Irene Bignardi: C'est vrai que j'avais pris le cheval en course pour l'édition 2001! J'avais pu commencer la préparation en novembre 2000 seulement. Pour l'édition 2002, j'ai pu m'y atteler dès septembre 2001. Ces deux mois de différence m'ont donné davantage de tranquillité, sans doute, mais ils n'apaisent pas la vraie grande effervescence sur laquelle se joue un festival comme celui de Locarno: les programmes de la compétition et de la Piazza Grande restent des choix de dernière minute. Une telle organisation vous fait toujours aboutir à, comme on dit en italien, il collo di bottiglia, là où la bouteille se resserre.

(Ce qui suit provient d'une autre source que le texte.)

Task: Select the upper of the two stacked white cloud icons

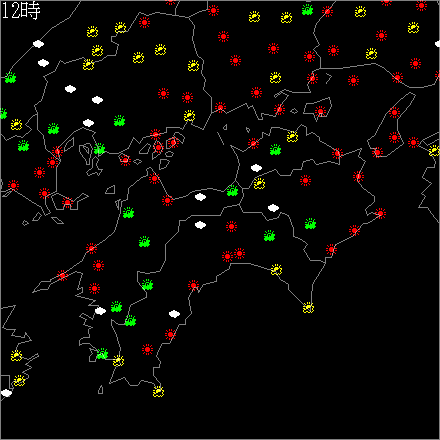Action: pos(200,197)
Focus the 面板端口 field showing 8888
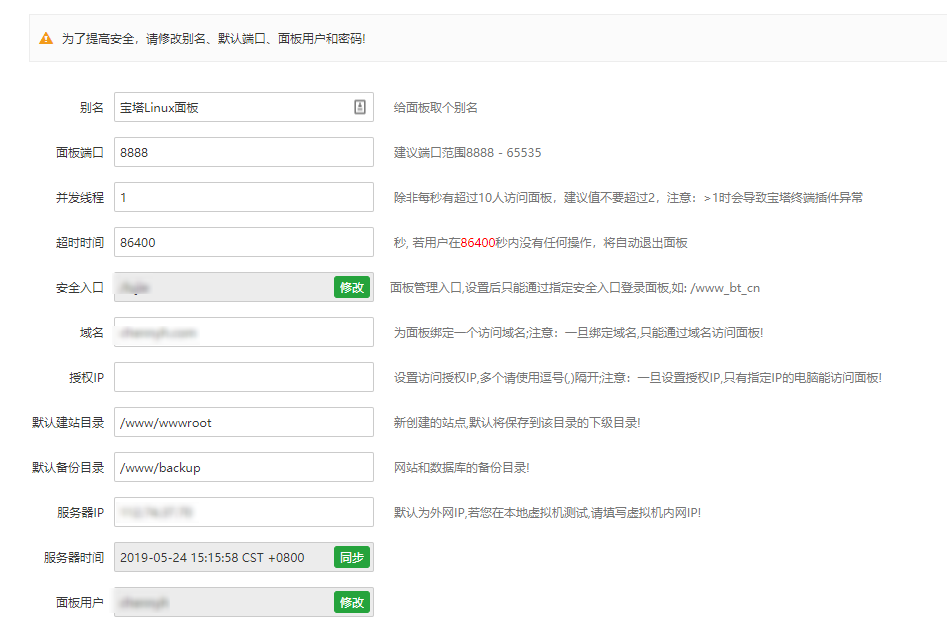The width and height of the screenshot is (947, 618). point(243,152)
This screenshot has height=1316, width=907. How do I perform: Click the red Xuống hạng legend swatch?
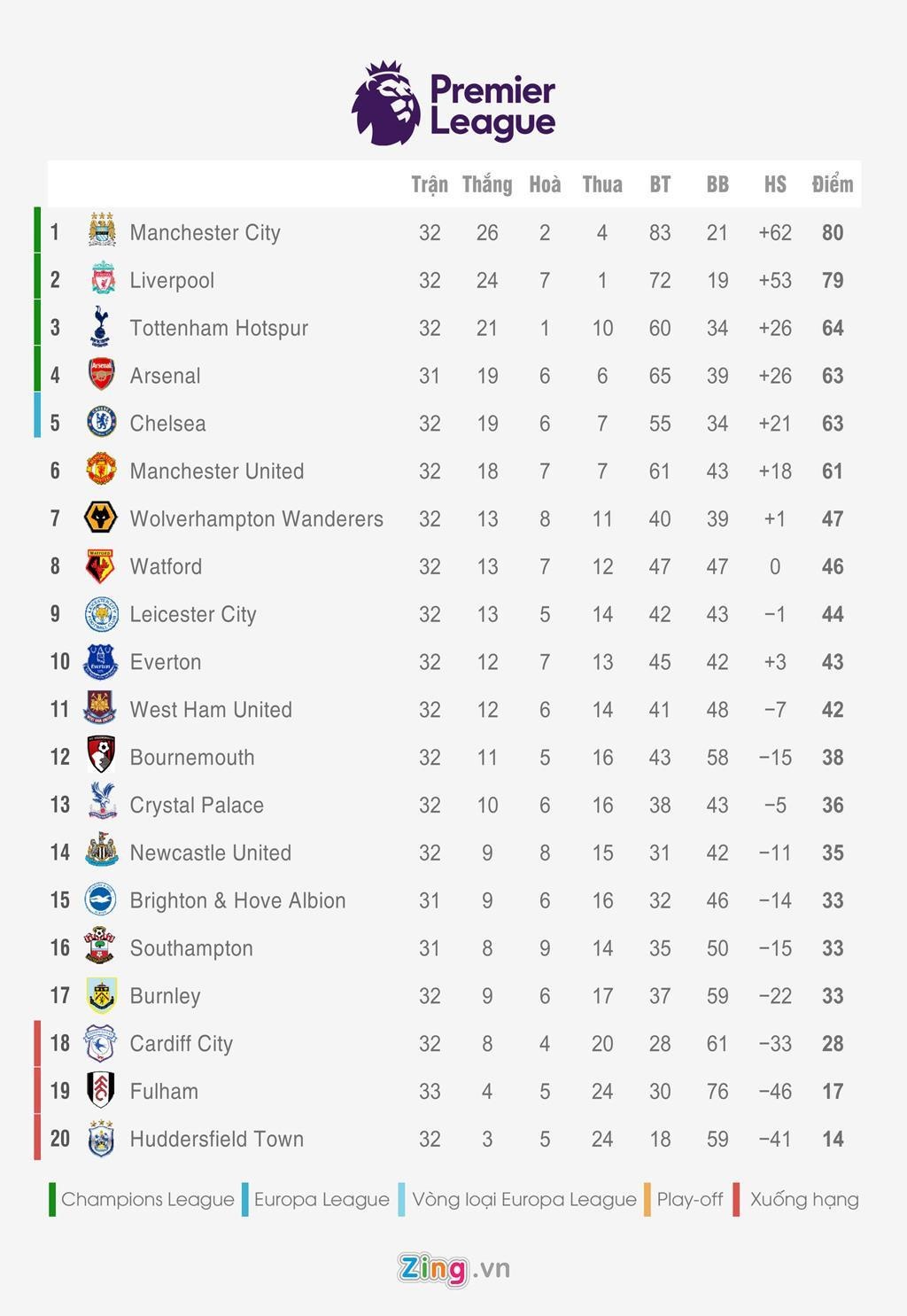(x=736, y=1199)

– Le goulot d'étranglement.

– Le goulot, oui. Il est toujours là. On ne peut rien y faire. Pour l'organisation du Festival de Locarno, il apparaît systématiquement à la fin du Festival de Cannes, en mai. Cette année, il fut même plus court et intense qu'en 2001, parce que Cannes avait été repoussé d'une semaine en raison des élections présidentielles françaises.

– Combien avez-vous vu de films pour la sélection finale?

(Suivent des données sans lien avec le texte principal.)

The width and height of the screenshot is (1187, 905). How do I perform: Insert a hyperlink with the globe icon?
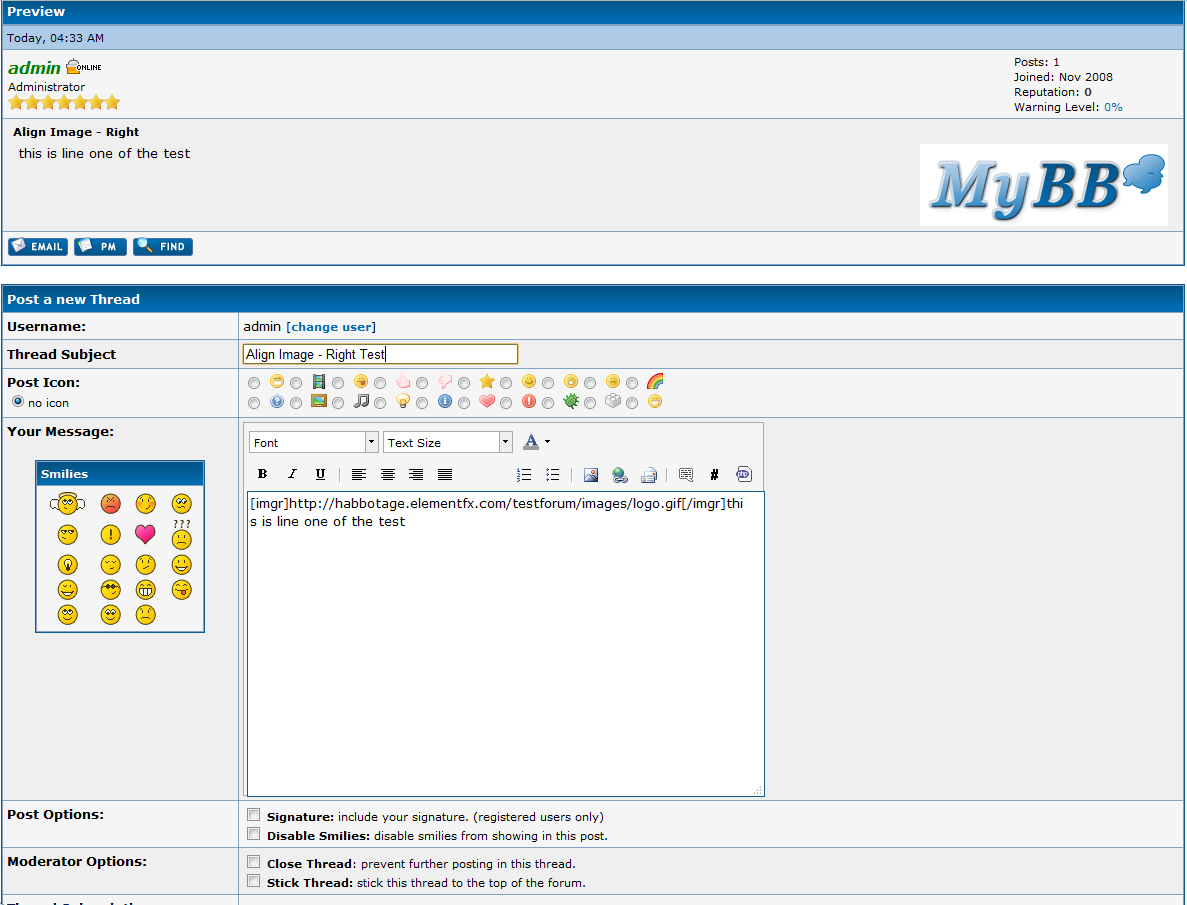click(620, 475)
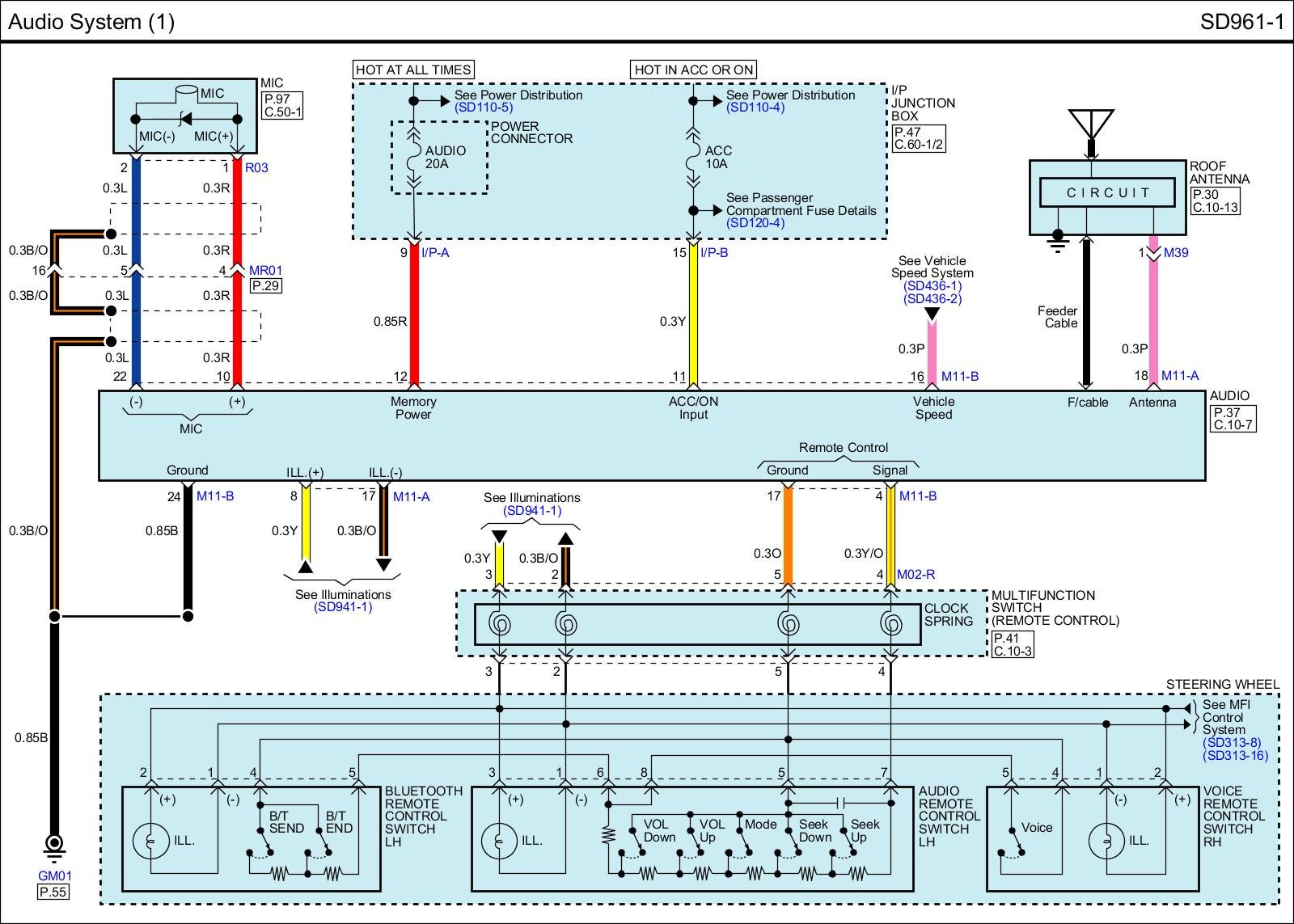Open the SD436-1 vehicle speed link
Viewport: 1294px width, 924px height.
click(932, 286)
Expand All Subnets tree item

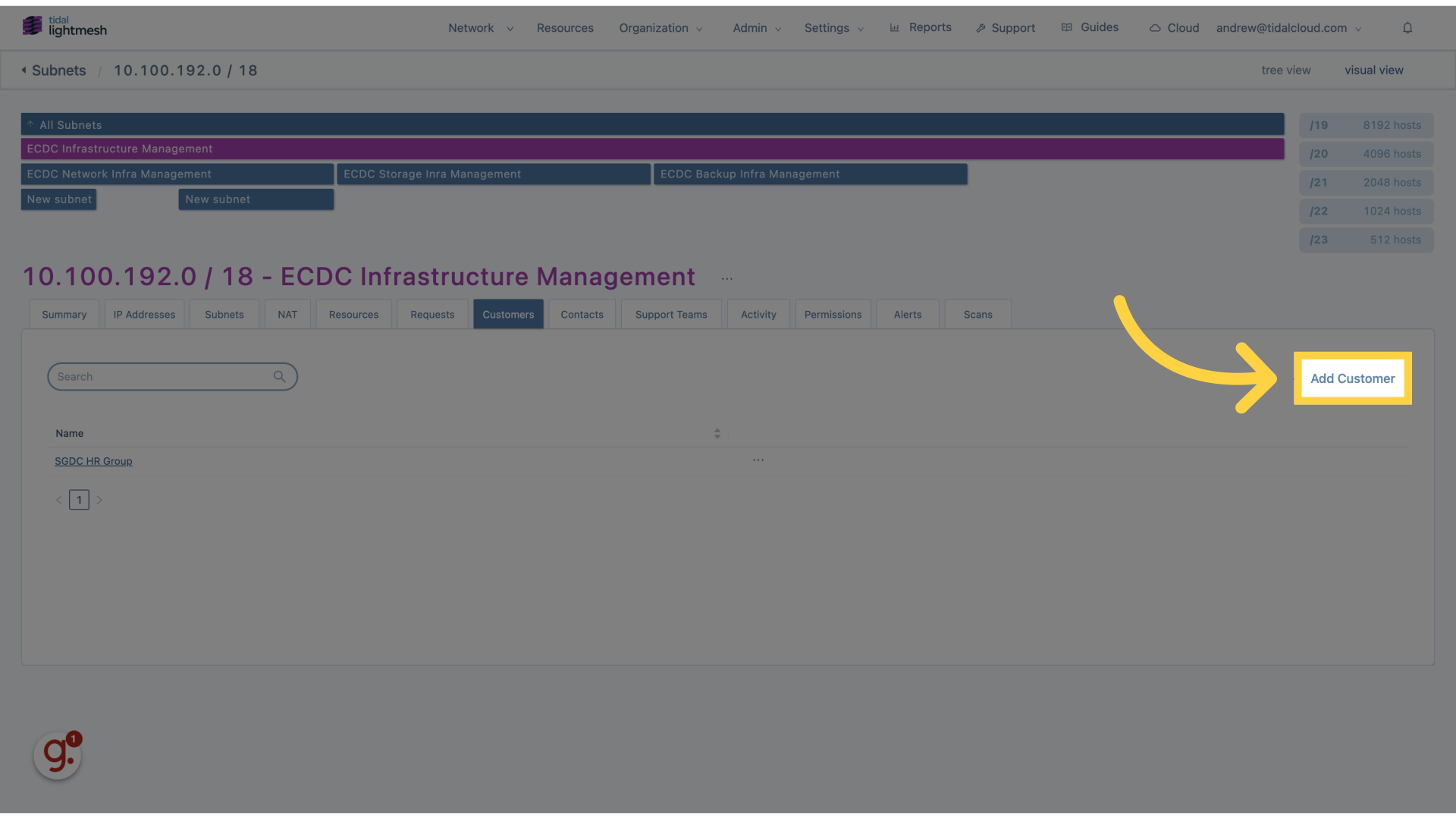click(30, 124)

– Environ 800. Une vraie folie. Pas tous jusqu'à la fin: je n'en aurais jamais eu le temps. Mais je les ai tous goûtés.

– En automne dernier, la Fédération des manifestations cinématographiques internationales a décidé de libérer Locarno de la contrainte qui l'obligeait à n'inviter en compétition que des premières, deuxièmes ou troisièmes œuvres. Le festival rejoint donc la catégorie prestigieuse des «Festivals non spécialisés avec concours», dits de «catégorie A», à laquelle appartiennent Cannes, Venise ou Berlin. Ce changement de statut a-t-il compliqué votre travail?

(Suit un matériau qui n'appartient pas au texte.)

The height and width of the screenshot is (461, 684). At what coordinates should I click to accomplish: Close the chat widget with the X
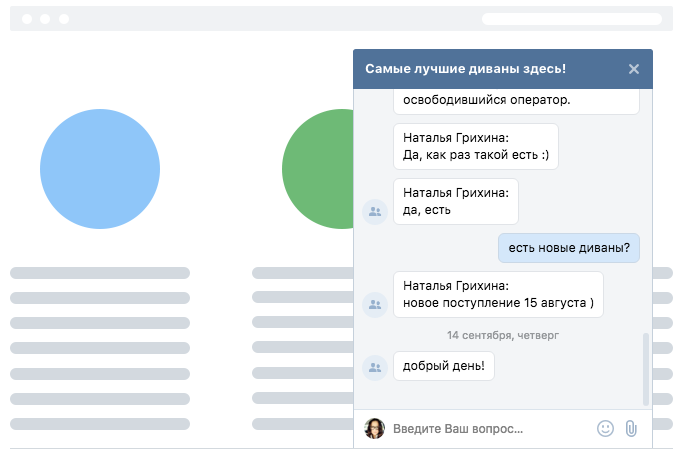pos(634,69)
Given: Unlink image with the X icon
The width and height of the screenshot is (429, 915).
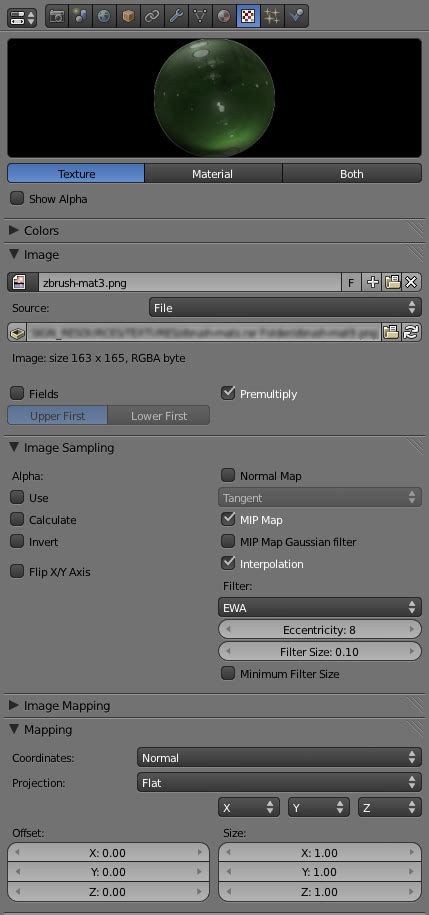Looking at the screenshot, I should click(x=411, y=282).
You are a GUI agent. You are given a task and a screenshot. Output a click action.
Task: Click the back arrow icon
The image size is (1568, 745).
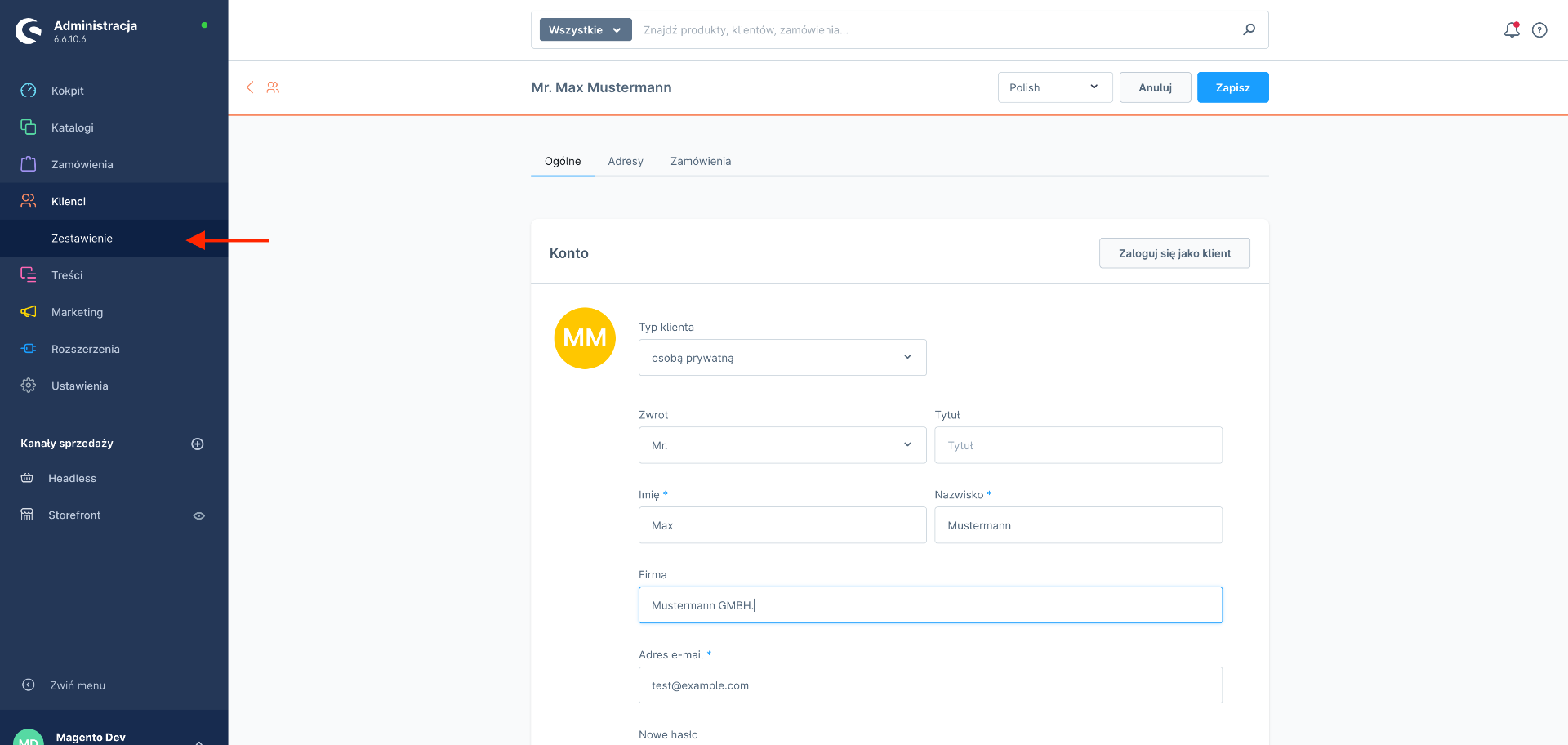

– La compétition 2002 a sans doute un autre visage que les années précédentes. Mais le changement est infime. J'aurais sans doute pu choisir les mêmes films, à une ou deux exceptions près, avec l'ancien règlement: il y a en effet douze premiers ou deuxièmes films sur vingt-deux en concours. Les dix autres sont, en majorité, des films de metteurs en scène connus, certes, mais presque expérimentaux: Alain Cavalier ou Gus Van Sant. Un changement de statut du festival ne nous empêche pas de rester fidèles à nous-mêmes. Nous avons donc décidé de continuer dans l'exploration et la recherche.

– De quelle manière?

– Nous avons laissé tomber des films qui n'étaient pas cohérents avec notre tradition. Quand vous choisissez douze premiers ou deuxièmes films, vous ne pouvez pas les opposer à des films classiques avec des vedettes internationales. Il y aurait déséquilibre. Pour les stars, nous avons la Piazza Grande. Pour la découverte, nous avons la compétition. Le vrai avantage du passage de Locarno dans les «Festivals généraux compétitifs», c'est de pouvoir obtenir l'aide de pays qui sont heureux d'envoyer un film dans un festival de catégorie A et qui en financent la venue. Mais vous verrez que ça ne change pas grand-chose. Il faut rappeler que la spécialité qui avait été attribuée à Locarno – celle d'avoir à mettre en concours des premières ou deuxièmes œuvres – était tout simplement la définition de ce que n'importe quel festival doit être: une recherche des nouveaux talents! Quel truisme! (Rires.)

– Peut-on savoir pourquoi vous vous décrivez, avec ironie, comme la littéraire de l'organisation?

– Parce que mes collaborateurs me passent toujours le micro dès qu'il faut parler d'autre chose que de cinéma. Au fond, ça fait partie de mon histoire personnelle: j'ai travaillé toute ma vie sur le cinéma et sur la littérature. C'est ma vie personnelle, en particulier, qui m'a permis d'être ouverte aux deux formes d'expression. Or le cinéma est souvent vécu par les passionnés avec une maniaquerie qui ne me convient pas. J'aime m'intéresser à tout ce qui nourrit le cinéma: la littérature, l'art en général, la politique, les psychoses, etc. Pour moi, le monde du cinéma est trop souvent autoréférentiel. Je me sens plus ouverte. Moins cinéphile et plus ouverte.

55e Festival international du film. Locarno. Jusqu'au 11 août. Rens.: 091/756 21 21. www.pardo.ch.